Читать книгу Die Sanduhr - Claudia Gürtler - Страница 32
Dreissig
ОглавлениеDie Schneekönigin hatte die Hunde bereits eingespannt. Sie wies dem Doktor seinen Platz auf dem Schlitten zu. Seine Beine waren zu lang und fanden nirgendwo Halt, denn das Gefährt war für gedrungene kurzbeinige Inuit-Körper gebaut. Es würde eine anstrengende Fahrt werden.
Das hektische Gebell der Hunde zerriss die Stille des Sonntagmorgens, doch bald lag das Dorf weit zurück und das Keuchen der Hunde und das Knirschen der Kufen auf dem Eis waren die einzigen Geräusche. Sie wollte ihm die himmelblaue Grotte zeigen, die sie erst vor ein paar Tagen entdeckt hatte. Sie würde dem Doktor in ihrer märchenhaften Unergründlichkeit gefallen.
Plötzlich schwenkte der Schlitten in eine festgefrorene Spur im Eis ein. Die Rillen wurden schnell tiefer, und obwohl die Schneekönigin sich dagegen wehrte, folgte der Schlitten nun einem anderen Weg als dem vorgenommenen.
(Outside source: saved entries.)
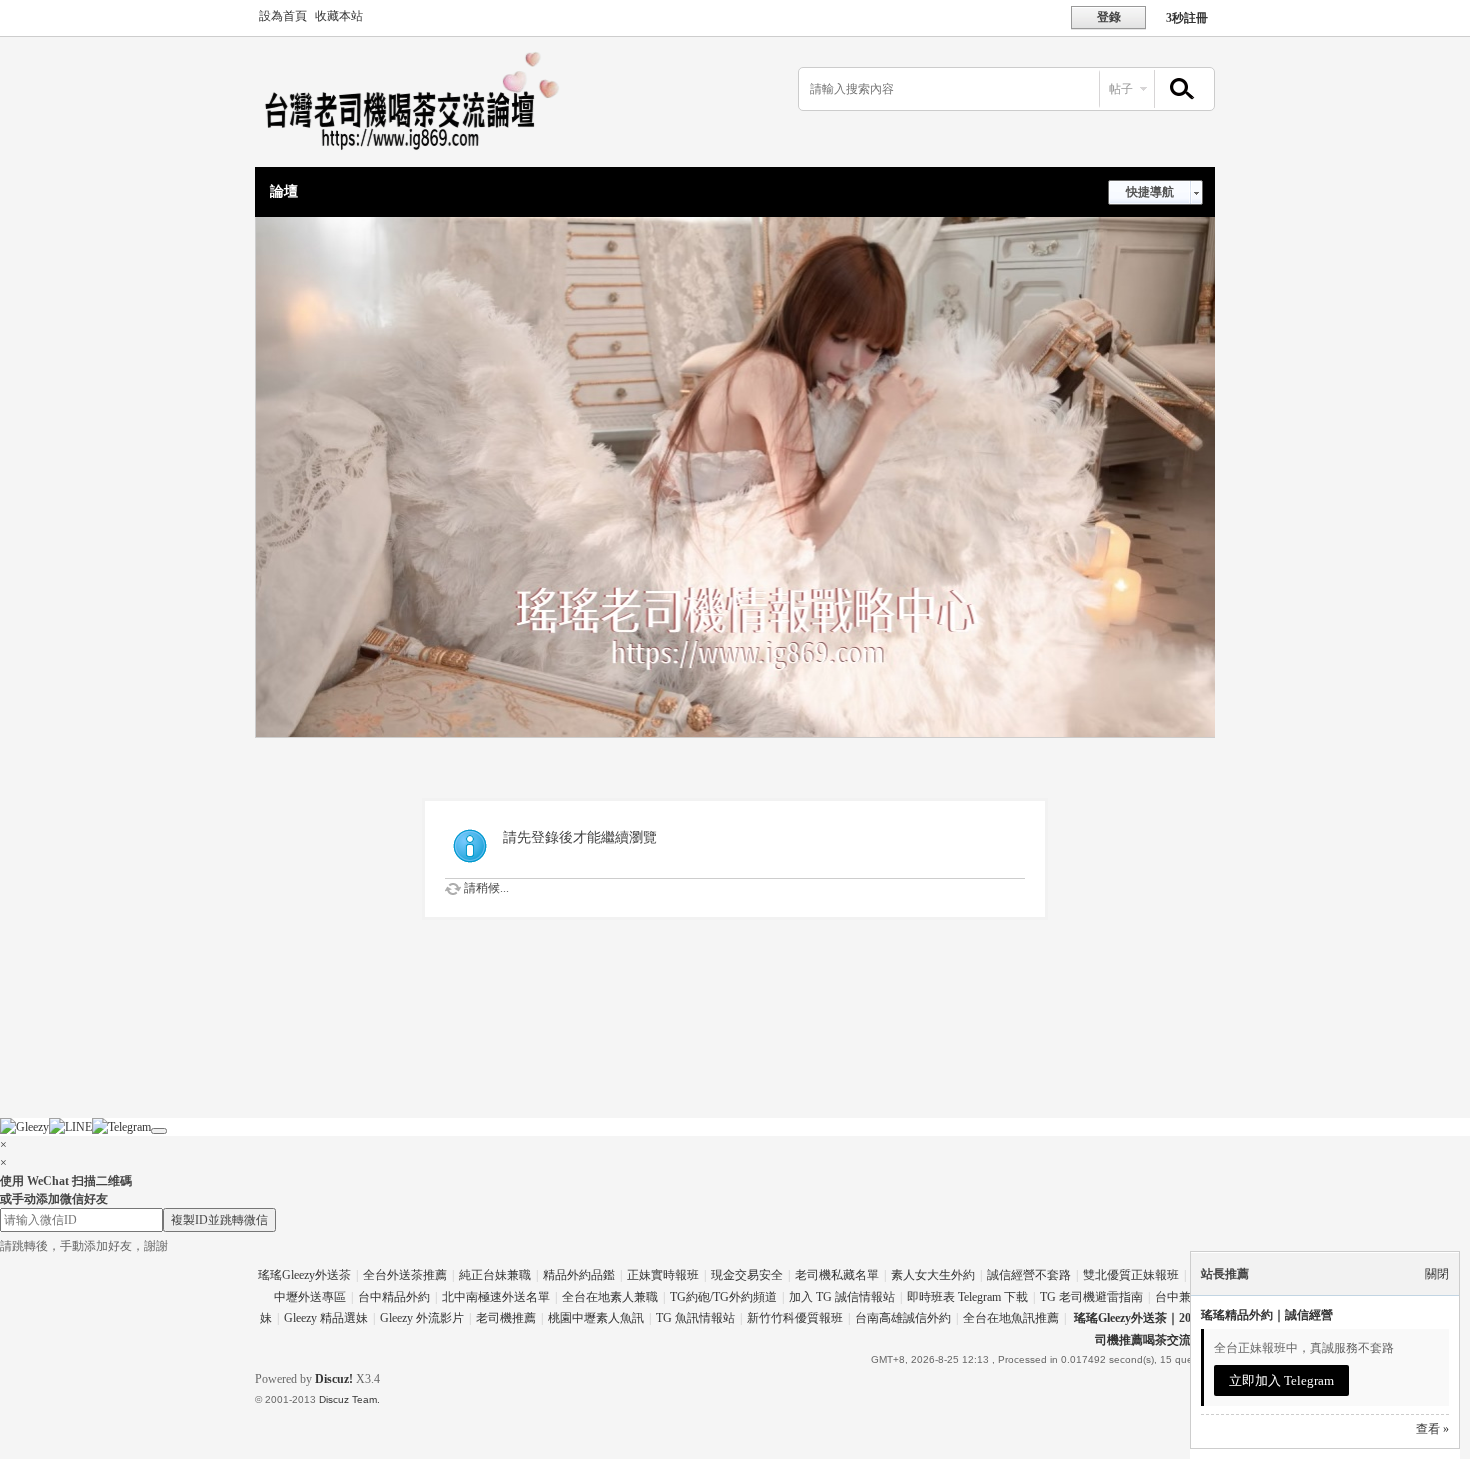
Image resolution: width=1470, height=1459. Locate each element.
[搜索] (1179, 89)
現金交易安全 (747, 1275)
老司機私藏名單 (837, 1275)
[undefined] (159, 1131)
Sie erschrak, als sie die Bedeutung dieses Orakels begriff. Sie selbst würde einen ungeplanten Weg zu gehen haben. Eine Weile sträubte sie sich noch, sass stumm und verzweifelt vor dem Doktor auf dem Schlitten, doch dann gestand sie sich eine kühle und überlegene Liebe zu dem hilflosen und lebensuntüchtigen Forscher ein, und als er sie fragte, ob sie mit ihm komme, um zweitausend Kilometer weiter südlich ihr Zelt mit ihm zu teilen, nickte sie stumm.
Er hatte auf Freude gehofft, akzeptierte aber ohne Auflehnung, dass sie keine Freude zeigte. In seinem Herzen keimten die Glücksgefühle wie trotzige Schneeglöckchen, und er stellte sich voller Begeisterung vor, wie überwältigt sie sein würde, wenn sie erst im Überfluss der südlichen Hemisphäre ankam.